TASK INSTRUCTIONS:
a: From the passage on market comparison appraisal, list each type of real estate sale that it rules out as invalid for appraisal purposes.
b: Carry on the passage on market comparison appraisal from the point where it stops.

EXCERPTED PASSAGE:

%%

Personal Bias of the Cost Technique Avoided. While the market approach has certain limitations, it should be judged relative to other approaches. The crucial problem is to rely on that appraisal approach which gives the strongest support to the final value estimate. For on analysis, each approach has inherent limitations. For example, the valuation of a 30- year-old house by the cost approach suffers from the difficulty of acquiring construction costs for a house built with building materials and equipment that are no longer available. The example illustrates the added handicap of estimating the loss in value from poor maintenance, neighborhood decline, and the lack of a modern floor plan and equipment. Comparable sales of similar older buildings would probably give a more accurate indication of value.

Frequently Sold Properties. The market comparison method is ideally adapted to the appraisal of frequently sold properties. In an active real estate market, the large number of available sales gives the market approach a clear advantage over the cost and income approaches. An active market allows the appraiser to select a group of highly comparable sales among different property types and neighborhoods. Such an analysis contributes to the accurate interpretation of current sales prices.

Sources of Comparable Sales Data

Under the market comparison approach, ac-curacy depends on securing valid real estate sales data. The main object is to obtain only bonafide sales that have been verified as an accurate indication of current market value. To ensure that a sale is bonafide, it is common to eliminate certain transactions which are not considered indicative of market value. Among the real estate sales considered invalid for appraisal purposes are:

1. Sales to or from government agencies.

2. Foreclosure sales or sales completed in anticipation of foreclosure or bankruptcy.

3. Sales between family members.

4. Sales between interrelated corporations.

5. Sales of partial or fractional interests.

Some of the rejections may be avoided by eliminating sales between parties who have the same name or sales between corporations known to have a common ownership.

With these qualifications, the appraiser has the option of obtaining sales from public, private, or commercial sources. A representative list of places to secure real estate sales information includes:

Public Sources Recorder of deeds.

  • Property tax assessor.
  • Tax commissions.

Private Sources

  • Real estate brokers.

%%

INFORMATION SHOWN:
%%

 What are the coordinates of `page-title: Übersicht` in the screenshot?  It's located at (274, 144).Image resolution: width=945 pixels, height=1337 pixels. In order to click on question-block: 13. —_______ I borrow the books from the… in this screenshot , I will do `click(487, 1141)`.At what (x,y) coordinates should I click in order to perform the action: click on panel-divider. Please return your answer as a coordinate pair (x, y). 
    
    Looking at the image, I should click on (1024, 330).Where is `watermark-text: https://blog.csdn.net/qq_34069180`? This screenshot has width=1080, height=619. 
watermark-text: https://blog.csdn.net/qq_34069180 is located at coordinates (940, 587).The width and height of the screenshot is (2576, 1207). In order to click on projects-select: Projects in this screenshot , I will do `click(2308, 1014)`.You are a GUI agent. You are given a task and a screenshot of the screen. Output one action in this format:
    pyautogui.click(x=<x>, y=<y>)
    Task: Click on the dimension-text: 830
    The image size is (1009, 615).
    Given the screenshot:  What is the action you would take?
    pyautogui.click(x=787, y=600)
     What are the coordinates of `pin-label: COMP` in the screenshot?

%%

TASK ANSWERS:
a:
1. Sales to or from government agencies.
2. Foreclosure sales or sales completed in anticipation of foreclosure or bankruptcy.
3. Sales between family members.
4. Sales between interrelated corporations.
5. Sales of partial or fractional interests.

b:
  • Multiple-listing services.
  • Financial institutions.
  • Real estate developers.
  • Real estate contractors.
  • Real estate investors.

The public sources refer to local and national agencies that maintain a file of real estate sales incidental to their function. Be reminded however that condominium titles are also contained in the same public recording facility that of houses and other types of real estate. The recorder of deeds (in some states referred to as the registrar of deeds, the county auditor, or some similar designation) files deeds by book and page number. These are also identified alphabetically in the name of both the seller and the buyer. Since the public file usually includes a facsimile of the deed, deed books represent an excellent place to identify the minimum facts of the sale. Since deed records do not ordinarily show other essential facts, these records must be supplemented by a field inspection and verification of the sales price through interviews with the buyer, the seller, or the broker.

The property tax assessor and the state tax office maintain sales records to assist in the valuation of property for property tax purposes. Quite often the public may use these records to identify real estate sales.

Private sources include real estate brokers, savings and loan associations, and local banks that deal in real estate mortgages. Real estate developers, contractors, and investors who are actively engaged in producing and marketing real estate constitute other sources of sales data. Usually the appraiser must investigate many sources to obtain current information on real estate transactions.